Un matin que madame de Simiane était plus fatiguée que jamais de l’oisiveté de son cœur, et qu’elle avait en vain cherché une distraction dans la musique et dans la lecture, elle fut à son jardin, en fit nonchalamment le tour, vint s’asseoir sur un banc de gason, et traça ces vers sur un des feuillets de son souvenir :


Pourquoi, depuis un temps, abattue et rêveuse,
Suis-je triste au sein des plaisirs ?
Quand tout sourit à mes désirs,
Pourquoi ne suis-je pas heureuse ?

Pourquoi ne vois-je plus venir à mon réveil
La foule des rians mensonges ?
Pourquoi, dans les bras du sommeil,
Ne trouvai-je plus de doux songes ?

Pourquoi, beaux-arts, pourquoi vos charmes souverains
N’excitent-ils plus mon délire ?
Pourquoi mon infidelle lyre
S’échappe-t-elle de mes mains ?


Quel est ce poison lent qui coule dans mes veines,
Et m’abreuve de ses langueurs ?
Quand mon ame n’a point de peines,
Pourquoi mes yeux ont-ils des pleurs ?




Elle avait à peine achevé d’en écrire le dernier mot, qu’un de ses gens vint lui annoncer la visite d’une duchesse douairière, pour laquelle elle avait beaucoup de vénération.
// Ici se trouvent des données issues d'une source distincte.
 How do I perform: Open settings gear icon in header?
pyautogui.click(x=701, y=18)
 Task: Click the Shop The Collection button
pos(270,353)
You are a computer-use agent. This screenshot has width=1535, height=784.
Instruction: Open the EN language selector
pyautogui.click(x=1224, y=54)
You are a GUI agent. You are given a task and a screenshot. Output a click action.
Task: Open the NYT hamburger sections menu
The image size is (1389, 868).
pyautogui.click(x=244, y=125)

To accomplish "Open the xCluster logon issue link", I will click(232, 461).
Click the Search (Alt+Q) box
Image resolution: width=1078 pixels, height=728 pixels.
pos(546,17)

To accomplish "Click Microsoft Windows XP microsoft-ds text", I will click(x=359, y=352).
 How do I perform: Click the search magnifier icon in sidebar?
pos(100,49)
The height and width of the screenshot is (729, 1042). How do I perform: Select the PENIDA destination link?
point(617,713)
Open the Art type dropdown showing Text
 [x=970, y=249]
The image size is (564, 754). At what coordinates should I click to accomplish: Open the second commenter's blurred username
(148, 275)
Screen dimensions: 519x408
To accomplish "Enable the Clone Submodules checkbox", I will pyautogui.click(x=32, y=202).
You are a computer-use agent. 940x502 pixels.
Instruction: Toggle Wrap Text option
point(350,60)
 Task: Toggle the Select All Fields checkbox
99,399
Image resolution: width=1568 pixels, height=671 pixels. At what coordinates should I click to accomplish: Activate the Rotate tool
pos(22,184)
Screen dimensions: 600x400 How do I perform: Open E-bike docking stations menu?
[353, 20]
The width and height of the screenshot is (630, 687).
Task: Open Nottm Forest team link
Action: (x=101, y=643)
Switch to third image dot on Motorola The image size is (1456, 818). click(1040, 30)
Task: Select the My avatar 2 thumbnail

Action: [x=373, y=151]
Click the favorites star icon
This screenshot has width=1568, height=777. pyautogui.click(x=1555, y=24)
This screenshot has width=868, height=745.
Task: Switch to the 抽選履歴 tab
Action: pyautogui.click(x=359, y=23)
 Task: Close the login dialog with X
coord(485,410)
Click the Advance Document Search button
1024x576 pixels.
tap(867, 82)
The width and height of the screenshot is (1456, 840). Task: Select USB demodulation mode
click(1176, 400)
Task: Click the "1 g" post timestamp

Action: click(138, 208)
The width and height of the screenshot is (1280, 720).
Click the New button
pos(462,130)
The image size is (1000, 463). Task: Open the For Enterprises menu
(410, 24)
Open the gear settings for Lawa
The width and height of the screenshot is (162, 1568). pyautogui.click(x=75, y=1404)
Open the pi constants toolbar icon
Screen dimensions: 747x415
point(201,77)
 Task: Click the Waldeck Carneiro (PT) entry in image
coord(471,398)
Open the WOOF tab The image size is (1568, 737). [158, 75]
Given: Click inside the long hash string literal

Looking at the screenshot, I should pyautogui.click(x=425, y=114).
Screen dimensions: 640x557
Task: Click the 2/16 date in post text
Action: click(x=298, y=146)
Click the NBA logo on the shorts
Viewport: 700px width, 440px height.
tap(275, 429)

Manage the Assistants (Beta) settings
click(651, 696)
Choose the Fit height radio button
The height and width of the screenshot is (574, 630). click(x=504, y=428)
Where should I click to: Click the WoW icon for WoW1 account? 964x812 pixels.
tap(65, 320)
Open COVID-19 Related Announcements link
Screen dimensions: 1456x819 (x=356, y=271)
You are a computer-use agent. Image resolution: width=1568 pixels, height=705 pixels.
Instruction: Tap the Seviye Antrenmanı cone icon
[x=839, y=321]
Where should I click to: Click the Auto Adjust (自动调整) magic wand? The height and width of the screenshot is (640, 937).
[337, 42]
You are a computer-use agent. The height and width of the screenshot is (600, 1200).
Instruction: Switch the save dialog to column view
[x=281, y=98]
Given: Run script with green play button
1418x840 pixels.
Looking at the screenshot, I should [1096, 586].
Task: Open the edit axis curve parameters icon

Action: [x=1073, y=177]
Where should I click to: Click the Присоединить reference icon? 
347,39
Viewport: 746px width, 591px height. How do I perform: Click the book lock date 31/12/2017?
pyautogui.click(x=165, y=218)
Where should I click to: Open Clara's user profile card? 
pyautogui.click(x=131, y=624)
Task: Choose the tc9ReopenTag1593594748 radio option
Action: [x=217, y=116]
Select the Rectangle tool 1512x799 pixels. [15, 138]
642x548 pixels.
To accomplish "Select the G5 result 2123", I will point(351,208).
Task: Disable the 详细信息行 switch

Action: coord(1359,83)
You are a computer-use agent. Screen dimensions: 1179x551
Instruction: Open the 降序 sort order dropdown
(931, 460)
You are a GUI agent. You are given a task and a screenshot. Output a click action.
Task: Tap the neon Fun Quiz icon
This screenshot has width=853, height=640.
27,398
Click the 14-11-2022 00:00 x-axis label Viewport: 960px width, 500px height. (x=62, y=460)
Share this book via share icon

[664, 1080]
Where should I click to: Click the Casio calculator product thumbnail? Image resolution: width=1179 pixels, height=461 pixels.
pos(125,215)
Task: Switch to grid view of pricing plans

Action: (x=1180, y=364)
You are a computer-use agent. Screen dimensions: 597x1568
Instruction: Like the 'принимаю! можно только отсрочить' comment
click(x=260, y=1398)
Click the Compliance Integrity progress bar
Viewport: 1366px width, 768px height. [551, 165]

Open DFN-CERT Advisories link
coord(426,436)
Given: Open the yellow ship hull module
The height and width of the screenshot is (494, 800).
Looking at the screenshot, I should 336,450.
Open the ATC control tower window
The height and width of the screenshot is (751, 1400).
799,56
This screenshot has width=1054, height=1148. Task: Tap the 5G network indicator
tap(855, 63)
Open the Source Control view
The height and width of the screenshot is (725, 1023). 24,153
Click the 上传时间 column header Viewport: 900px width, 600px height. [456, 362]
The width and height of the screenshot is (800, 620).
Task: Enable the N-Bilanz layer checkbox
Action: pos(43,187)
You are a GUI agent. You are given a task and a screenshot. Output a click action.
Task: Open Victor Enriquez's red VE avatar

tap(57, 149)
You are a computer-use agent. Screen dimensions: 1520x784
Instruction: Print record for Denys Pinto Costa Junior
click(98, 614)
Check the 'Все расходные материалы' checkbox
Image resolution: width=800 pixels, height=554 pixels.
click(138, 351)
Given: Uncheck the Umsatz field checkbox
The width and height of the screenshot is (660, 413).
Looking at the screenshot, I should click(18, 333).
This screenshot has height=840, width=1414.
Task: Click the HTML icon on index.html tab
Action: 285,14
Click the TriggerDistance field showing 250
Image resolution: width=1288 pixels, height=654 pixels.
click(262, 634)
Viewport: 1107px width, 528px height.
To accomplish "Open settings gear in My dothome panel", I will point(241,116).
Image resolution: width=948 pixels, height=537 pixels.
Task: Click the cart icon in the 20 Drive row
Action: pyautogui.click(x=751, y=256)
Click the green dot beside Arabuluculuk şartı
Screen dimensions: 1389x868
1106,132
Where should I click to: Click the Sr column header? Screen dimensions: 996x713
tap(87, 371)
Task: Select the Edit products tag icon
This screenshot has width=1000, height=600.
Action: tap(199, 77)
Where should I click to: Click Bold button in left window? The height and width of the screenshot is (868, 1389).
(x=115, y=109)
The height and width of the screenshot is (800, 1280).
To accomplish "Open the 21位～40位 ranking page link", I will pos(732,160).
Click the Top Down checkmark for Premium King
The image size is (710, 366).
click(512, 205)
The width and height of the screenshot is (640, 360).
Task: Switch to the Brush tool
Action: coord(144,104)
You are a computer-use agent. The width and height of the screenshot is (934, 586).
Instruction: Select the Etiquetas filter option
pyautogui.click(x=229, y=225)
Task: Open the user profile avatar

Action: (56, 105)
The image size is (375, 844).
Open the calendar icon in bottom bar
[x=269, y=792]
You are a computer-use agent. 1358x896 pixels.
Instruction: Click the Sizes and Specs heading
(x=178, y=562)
Elle se leva précipitamment pour aller la recevoir, et laissa glisser son souvenir à terre, en croyant le serrer dans sa poche.

Tandis qu’elle causait avec la duchesse, M. de Simiane vint se promener dans le jardin avec quelques amis : un d’eux vit de loin le souvenir, le ramassa sans qu’on s’en apperçût, et cédant au désir condamnable de connaître ce qu’il contenait, s’enfonça dans une allée, lut les vers de la marquise, en prit à la hâte une copie, et replaça adroitement le souvenir au même endroit où il l’avait trouvé.

Un curieux est rarement discret, celui-ci ne le fut pas : la petite pièce dérobée à la marquise courut bientôt dans toute la société : on la commenta de cent manières différentes ; enfin, on conclut que son auteur pourrait bien être en secret agité d’un autre désir que de celui de la gloire, et les hommes qui étaient admis à lui faire leur cour, se promirent de mettre à profit cette découverte.

Anaïs, qui jugeait des autres par elle-même, et chez qui le plus simple goût avait l’apparence d’une passion, ne vit dans les soins empressés qu’on lui rendait, que la preuve d’une amitié très-tendre. Abusée par la pureté de son cœur, et par sa profonde sensibilité, elle accorda tour à tour, à quelques-uns de ceux qui lui montrèrent le plus de dévouement, un sentiment de préférence, sans soupçonner qu’ils pussent former des vœux dont elle eût à rougir ; mais une femme jeune, jolie, spirituelle et négligée par son époux, se flatte à tort de trouver des amis, elle ne trouve que des amans. La marquise en ayant acquis la triste conviction, se décida, quoiqu’à regret, à ne plus chérir que les arts, à ne plus vivre que dans le passé et dans l’avenir.